» Exercise aim
The whole listing below must be repeated exactly.

» Records provided
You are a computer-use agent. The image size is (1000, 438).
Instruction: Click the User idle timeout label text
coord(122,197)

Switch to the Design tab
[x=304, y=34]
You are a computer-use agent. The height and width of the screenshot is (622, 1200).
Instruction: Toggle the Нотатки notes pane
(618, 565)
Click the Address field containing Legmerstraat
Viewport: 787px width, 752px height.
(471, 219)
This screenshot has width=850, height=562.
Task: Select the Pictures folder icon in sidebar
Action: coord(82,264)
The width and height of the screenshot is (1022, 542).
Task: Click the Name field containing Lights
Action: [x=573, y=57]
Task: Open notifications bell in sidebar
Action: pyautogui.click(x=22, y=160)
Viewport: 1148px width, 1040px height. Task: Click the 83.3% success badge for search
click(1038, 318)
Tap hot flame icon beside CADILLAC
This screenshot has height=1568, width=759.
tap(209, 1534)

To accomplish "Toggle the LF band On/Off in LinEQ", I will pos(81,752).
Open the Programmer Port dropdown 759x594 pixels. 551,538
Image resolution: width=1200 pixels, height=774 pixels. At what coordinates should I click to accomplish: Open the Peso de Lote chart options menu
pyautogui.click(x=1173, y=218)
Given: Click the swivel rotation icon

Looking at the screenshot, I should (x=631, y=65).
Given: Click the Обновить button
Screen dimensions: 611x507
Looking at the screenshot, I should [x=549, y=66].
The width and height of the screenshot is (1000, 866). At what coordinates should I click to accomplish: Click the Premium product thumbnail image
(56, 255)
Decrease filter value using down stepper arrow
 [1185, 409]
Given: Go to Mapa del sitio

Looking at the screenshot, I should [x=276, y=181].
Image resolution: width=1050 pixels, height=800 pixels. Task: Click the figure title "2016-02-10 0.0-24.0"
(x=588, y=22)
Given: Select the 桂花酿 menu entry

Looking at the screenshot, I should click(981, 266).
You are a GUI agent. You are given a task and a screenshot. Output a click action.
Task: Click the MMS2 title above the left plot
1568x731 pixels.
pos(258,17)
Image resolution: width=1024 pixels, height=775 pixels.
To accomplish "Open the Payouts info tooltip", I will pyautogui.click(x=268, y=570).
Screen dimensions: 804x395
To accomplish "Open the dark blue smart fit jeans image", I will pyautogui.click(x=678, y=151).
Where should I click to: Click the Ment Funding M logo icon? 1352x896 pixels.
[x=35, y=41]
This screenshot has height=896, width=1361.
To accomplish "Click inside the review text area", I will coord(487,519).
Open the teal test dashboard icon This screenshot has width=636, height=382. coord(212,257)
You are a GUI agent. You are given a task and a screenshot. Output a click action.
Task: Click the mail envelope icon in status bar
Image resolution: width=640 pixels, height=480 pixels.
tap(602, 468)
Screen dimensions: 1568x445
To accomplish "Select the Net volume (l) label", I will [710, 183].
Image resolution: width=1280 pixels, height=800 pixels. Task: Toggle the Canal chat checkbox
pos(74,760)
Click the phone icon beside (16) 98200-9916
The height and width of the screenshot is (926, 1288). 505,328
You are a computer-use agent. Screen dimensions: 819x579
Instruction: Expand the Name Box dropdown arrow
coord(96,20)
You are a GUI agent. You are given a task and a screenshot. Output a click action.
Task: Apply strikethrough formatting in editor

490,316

» Solution below
You are a computer-use agent. The image size is (1000, 438).
Instruction: Click the User idle timeout label text
coord(122,197)

Switch to the Design tab
[x=304, y=34]
You are a computer-use agent. The height and width of the screenshot is (622, 1200).
Instruction: Toggle the Нотатки notes pane
(618, 565)
Click the Address field containing Legmerstraat
Viewport: 787px width, 752px height.
(471, 219)
This screenshot has width=850, height=562.
Task: Select the Pictures folder icon in sidebar
Action: coord(82,264)
The width and height of the screenshot is (1022, 542).
Task: Click the Name field containing Lights
Action: [x=573, y=57]
Task: Open notifications bell in sidebar
Action: pyautogui.click(x=22, y=160)
Viewport: 1148px width, 1040px height. Task: Click the 83.3% success badge for search
click(1038, 318)
Tap hot flame icon beside CADILLAC
This screenshot has height=1568, width=759.
tap(209, 1534)

To accomplish "Toggle the LF band On/Off in LinEQ", I will pos(81,752).
Open the Programmer Port dropdown 759x594 pixels. 551,538
Image resolution: width=1200 pixels, height=774 pixels. At what coordinates should I click to accomplish: Open the Peso de Lote chart options menu
pyautogui.click(x=1173, y=218)
Given: Click the swivel rotation icon

Looking at the screenshot, I should (x=631, y=65).
Given: Click the Обновить button
Screen dimensions: 611x507
Looking at the screenshot, I should [x=549, y=66].
The width and height of the screenshot is (1000, 866). At what coordinates should I click to accomplish: Click the Premium product thumbnail image
(56, 255)
Decrease filter value using down stepper arrow
 [1185, 409]
Given: Go to Mapa del sitio

Looking at the screenshot, I should [x=276, y=181].
Image resolution: width=1050 pixels, height=800 pixels. Task: Click the figure title "2016-02-10 0.0-24.0"
(x=588, y=22)
Given: Select the 桂花酿 menu entry

Looking at the screenshot, I should click(981, 266).
You are a GUI agent. You are given a task and a screenshot. Output a click action.
Task: Click the MMS2 title above the left plot
1568x731 pixels.
pos(258,17)
Image resolution: width=1024 pixels, height=775 pixels.
To accomplish "Open the Payouts info tooltip", I will pyautogui.click(x=268, y=570).
Screen dimensions: 804x395
To accomplish "Open the dark blue smart fit jeans image", I will pyautogui.click(x=678, y=151).
Where should I click to: Click the Ment Funding M logo icon? 1352x896 pixels.
[x=35, y=41]
This screenshot has height=896, width=1361.
To accomplish "Click inside the review text area", I will coord(487,519).
Open the teal test dashboard icon This screenshot has width=636, height=382. coord(212,257)
You are a GUI agent. You are given a task and a screenshot. Output a click action.
Task: Click the mail envelope icon in status bar
Image resolution: width=640 pixels, height=480 pixels.
tap(602, 468)
Screen dimensions: 1568x445
To accomplish "Select the Net volume (l) label", I will [710, 183].
Image resolution: width=1280 pixels, height=800 pixels. Task: Toggle the Canal chat checkbox
pos(74,760)
Click the phone icon beside (16) 98200-9916
The height and width of the screenshot is (926, 1288). 505,328
You are a computer-use agent. Screen dimensions: 819x579
Instruction: Expand the Name Box dropdown arrow
coord(96,20)
You are a GUI agent. You are given a task and a screenshot. Output a click action.
Task: Apply strikethrough formatting in editor

490,316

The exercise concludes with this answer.